Anonymous Coward | more than 3 years ago | (#35326460)

*begin

wormhole (1)

Quiet_Desperation (858215) | more than 3 years ago | (#35326668)

1. Launch craft to Mars
2. Land on Mars
3. Assemble pre-fab transfer gate
4. Activate transfer gates on Earth and Mars
5. Walk back to Earth
6. Start selling access to gateway

NASA could single handedly pay off the US debt this way

Might want to budget a bit extra for the whole "develop gateway technology" portion of the schedule prior to launch

nuclear ion engines (2)

Dog's_Breakfast (771023) | more than 3 years ago | (#35327002)

I'm surprised that nobody has yet mentioned nuclear-powered spacecraft, which propels itself with an ion thruster: http://en.wikipedia.org/wiki/Ion_thruster [wikipedia.org] Such a spacecraft would not have a problem carrying enough fuel to make the return trip.
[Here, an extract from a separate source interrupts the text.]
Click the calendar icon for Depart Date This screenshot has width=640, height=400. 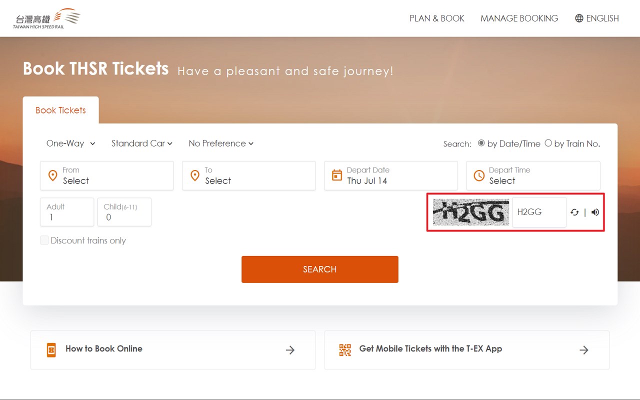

I do need to point out that that space vehicle would not lift off from earth using its nuclear-ion thruster, nor would it land on Mars. It would have to first be propelled into earth orbit with conventional hydrogen-oxygen rockets. The nuke engine would then "go live" propelling it to Mars, where it would stay in orbit. It would drop a module down to Mars (which uses parachutes and the "beachball" technique to land safely). After collecting samples, it would lift off Mars using a conventional rocket and rendezvous with the nuclear-powered craft in orbit, which would return to earth (but stay in orbit). Conventional rockets would be used to recover the payload and take it back to earth. Think of this nuclear-powered rocket like a kind of miniaturized Starship Enterprise, though unmanned. It doesn't land or take off from a planet, it just ferries payloads between planets, never getting any closer than an orbit.

TerraForm First ? (1)

ckeo (220727) | more than 3 years ago | (#35327020)
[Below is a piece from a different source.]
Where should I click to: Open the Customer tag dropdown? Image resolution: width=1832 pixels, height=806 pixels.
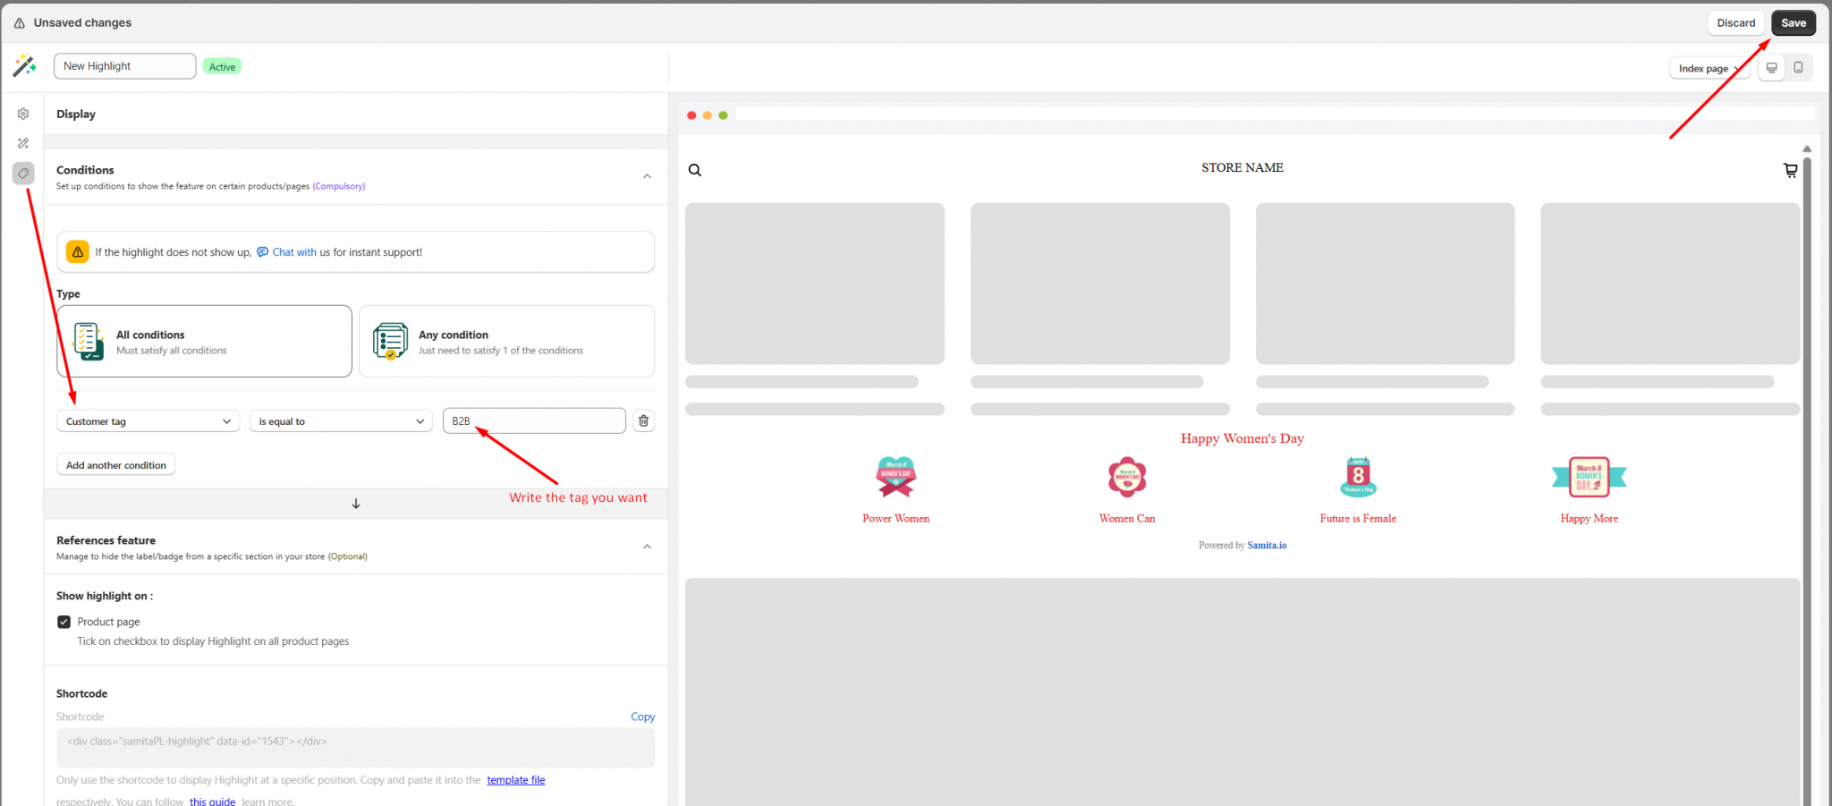click(148, 421)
Toss a small comet at mars to thicken atmosphere.

Re:TerraForm First ? (1)

Baron_Yam (643147) | more than 3 years ago | (#35327566)

Err... how many comets?

What's it going to do to Mars' climate - ie will it be a net improvement?

If you're tossing mass at Mars, I'd start by partially emptying the asteroid belt to up it to Earth mass before I started on the Oort cloud for ice, though it might be easier to strip ice from elsewhere.
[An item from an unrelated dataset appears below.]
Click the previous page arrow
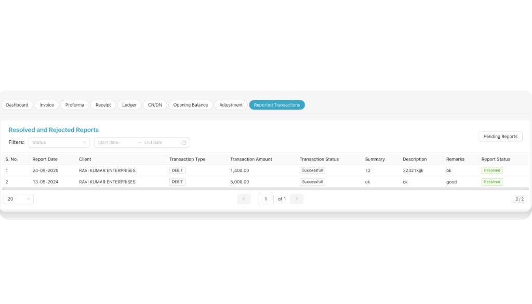The height and width of the screenshot is (304, 532). 244,199
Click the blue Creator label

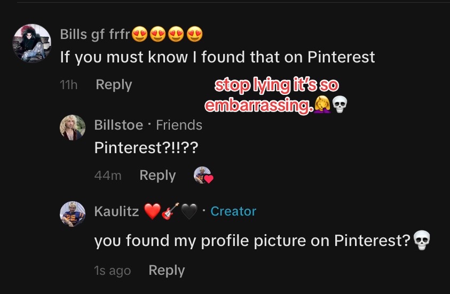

Anyway, that kind of engineering requires so much more energy than setting up a some large tin cans with self-contained habitats it's not worth it outside a daydream.

It's a long term, multi-stage plan... (1)

Baron_Yam (643147) | more than 3 years ago | (#35327546)

1) Drop a reactor on Mars
2) Drop a robot tractor on Mars
3) Drop a fuel generator on Mars, use the tractor to pull it to the reactor
4) Drop a greenhouse on Mars, use the tractor to pull it to the reactor
5) Drop a crew habitat on Mars, use the tractor to pull it to the reactor
6) Deliver humans to Mars once steps 1-5 have been done successfully

Hopefully, we'll have some form of nuclear propulsion by the time we're ready for step 6, which would kind of ruin the need for step 3.

For extra coin, you could get sponsors - the Duracell reactor, Apple iTractor, DuPont Fuel Generator, Monsanto Greenhouse, Hilton Habitat, and put a Nike swoosh on the crew rocket - "Just Do It".